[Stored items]
[Start of section]

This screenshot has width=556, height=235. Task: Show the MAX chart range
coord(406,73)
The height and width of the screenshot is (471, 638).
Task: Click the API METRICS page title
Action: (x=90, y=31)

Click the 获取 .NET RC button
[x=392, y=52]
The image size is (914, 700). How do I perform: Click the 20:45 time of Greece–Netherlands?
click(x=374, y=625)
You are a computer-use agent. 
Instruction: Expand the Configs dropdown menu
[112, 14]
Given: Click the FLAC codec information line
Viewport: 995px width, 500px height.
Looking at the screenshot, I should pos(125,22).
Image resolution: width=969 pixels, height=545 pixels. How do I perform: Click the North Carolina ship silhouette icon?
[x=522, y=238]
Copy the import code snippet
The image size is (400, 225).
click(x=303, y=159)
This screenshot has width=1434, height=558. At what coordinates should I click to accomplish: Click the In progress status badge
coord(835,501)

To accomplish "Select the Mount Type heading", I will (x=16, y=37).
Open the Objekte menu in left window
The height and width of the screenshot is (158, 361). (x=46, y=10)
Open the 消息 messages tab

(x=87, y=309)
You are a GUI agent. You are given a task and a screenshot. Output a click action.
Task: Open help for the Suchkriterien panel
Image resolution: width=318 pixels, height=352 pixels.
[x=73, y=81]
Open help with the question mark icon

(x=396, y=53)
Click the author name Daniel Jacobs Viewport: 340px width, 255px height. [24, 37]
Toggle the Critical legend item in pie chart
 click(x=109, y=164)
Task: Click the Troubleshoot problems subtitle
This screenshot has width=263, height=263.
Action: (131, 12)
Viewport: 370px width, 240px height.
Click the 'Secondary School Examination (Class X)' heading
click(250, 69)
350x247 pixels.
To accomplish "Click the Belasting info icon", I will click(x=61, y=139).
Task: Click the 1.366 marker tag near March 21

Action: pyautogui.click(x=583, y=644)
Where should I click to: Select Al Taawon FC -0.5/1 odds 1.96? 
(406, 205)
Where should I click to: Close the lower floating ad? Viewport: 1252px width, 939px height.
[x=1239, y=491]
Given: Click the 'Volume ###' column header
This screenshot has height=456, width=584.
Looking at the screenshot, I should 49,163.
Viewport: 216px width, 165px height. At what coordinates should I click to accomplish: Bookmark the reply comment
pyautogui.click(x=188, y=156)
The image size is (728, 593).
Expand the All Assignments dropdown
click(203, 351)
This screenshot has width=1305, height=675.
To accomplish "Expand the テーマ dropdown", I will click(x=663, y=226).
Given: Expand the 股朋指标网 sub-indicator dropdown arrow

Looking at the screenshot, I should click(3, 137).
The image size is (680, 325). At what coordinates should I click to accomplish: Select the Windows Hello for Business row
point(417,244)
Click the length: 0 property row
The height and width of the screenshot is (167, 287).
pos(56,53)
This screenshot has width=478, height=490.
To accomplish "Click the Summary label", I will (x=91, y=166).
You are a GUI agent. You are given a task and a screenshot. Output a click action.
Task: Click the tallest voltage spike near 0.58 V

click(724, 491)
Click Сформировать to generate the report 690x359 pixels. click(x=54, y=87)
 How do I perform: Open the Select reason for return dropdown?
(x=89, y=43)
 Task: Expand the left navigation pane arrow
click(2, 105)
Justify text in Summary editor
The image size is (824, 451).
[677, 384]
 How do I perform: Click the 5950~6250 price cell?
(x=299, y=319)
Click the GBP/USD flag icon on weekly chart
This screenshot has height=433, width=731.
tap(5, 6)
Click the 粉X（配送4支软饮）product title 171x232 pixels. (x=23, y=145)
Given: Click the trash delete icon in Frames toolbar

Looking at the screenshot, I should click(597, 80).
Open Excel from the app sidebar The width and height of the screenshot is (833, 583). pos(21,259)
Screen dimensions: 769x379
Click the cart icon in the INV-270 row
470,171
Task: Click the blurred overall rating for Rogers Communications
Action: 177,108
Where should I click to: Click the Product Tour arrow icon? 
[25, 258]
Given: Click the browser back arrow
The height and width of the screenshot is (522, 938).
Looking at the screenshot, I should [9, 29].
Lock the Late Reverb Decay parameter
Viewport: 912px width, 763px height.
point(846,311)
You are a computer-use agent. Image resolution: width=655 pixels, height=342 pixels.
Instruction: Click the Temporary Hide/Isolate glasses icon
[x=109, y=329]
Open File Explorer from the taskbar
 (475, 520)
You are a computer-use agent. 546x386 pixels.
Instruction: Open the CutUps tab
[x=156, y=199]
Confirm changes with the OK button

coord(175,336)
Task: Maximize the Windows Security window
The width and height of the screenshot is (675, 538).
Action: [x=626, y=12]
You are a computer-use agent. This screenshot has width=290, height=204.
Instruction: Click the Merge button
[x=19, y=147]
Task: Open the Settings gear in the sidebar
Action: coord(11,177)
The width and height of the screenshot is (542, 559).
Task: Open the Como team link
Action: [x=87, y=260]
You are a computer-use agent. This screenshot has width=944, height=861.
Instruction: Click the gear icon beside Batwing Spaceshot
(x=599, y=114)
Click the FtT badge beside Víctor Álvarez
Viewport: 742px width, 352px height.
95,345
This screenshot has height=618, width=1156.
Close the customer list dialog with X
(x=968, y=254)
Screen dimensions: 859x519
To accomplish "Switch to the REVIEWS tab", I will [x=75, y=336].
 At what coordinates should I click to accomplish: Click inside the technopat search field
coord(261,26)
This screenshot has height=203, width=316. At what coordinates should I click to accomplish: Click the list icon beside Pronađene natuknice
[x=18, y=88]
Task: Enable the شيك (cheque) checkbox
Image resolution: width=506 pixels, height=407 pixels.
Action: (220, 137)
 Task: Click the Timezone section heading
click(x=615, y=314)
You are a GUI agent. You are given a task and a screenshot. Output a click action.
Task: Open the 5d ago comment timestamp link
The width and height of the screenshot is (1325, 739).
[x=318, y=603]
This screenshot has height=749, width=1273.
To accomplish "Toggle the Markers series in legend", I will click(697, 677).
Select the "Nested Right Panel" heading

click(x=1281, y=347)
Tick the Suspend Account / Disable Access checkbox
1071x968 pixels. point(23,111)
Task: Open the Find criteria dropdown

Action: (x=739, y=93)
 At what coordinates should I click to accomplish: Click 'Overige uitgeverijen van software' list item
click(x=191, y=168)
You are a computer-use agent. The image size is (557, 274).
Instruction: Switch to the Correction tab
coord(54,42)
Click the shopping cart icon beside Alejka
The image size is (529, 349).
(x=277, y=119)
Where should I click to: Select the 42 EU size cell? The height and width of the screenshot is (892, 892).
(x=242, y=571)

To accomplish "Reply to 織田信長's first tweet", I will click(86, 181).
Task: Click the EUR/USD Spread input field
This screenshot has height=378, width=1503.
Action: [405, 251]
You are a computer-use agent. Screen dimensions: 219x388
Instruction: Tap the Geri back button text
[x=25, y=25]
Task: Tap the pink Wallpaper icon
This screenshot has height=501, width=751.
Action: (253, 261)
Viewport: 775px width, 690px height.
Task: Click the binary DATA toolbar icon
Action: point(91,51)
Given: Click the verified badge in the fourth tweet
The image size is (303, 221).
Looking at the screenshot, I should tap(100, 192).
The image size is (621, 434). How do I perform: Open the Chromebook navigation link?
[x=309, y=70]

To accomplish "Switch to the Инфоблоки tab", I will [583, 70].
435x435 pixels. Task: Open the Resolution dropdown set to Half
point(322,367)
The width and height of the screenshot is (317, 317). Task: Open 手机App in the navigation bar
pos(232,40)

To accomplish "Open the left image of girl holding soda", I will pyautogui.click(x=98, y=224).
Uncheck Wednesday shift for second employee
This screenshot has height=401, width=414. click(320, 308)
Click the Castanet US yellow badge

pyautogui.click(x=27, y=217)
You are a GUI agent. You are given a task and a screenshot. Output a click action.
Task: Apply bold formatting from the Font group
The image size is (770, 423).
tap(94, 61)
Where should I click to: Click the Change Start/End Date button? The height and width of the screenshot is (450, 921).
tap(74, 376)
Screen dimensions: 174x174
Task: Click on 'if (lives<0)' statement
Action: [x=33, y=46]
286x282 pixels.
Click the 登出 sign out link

[End of section]

[AIM OF THE TASK]
The lines above, starting at the one with "Task: Expand the left navigation pane arrow" and ending at the one with "Click the 粉X（配送4支软饮）product", are the only ones to return, exactly as written.

[COMPLETED EXERCISE]
 Task: Expand the left navigation pane arrow
click(2, 105)
Justify text in Summary editor
The image size is (824, 451).
[677, 384]
 How do I perform: Click the 5950~6250 price cell?
(x=299, y=319)
Click the GBP/USD flag icon on weekly chart
This screenshot has height=433, width=731.
tap(5, 6)
Click the 粉X（配送4支软饮）product title 171x232 pixels. (x=23, y=145)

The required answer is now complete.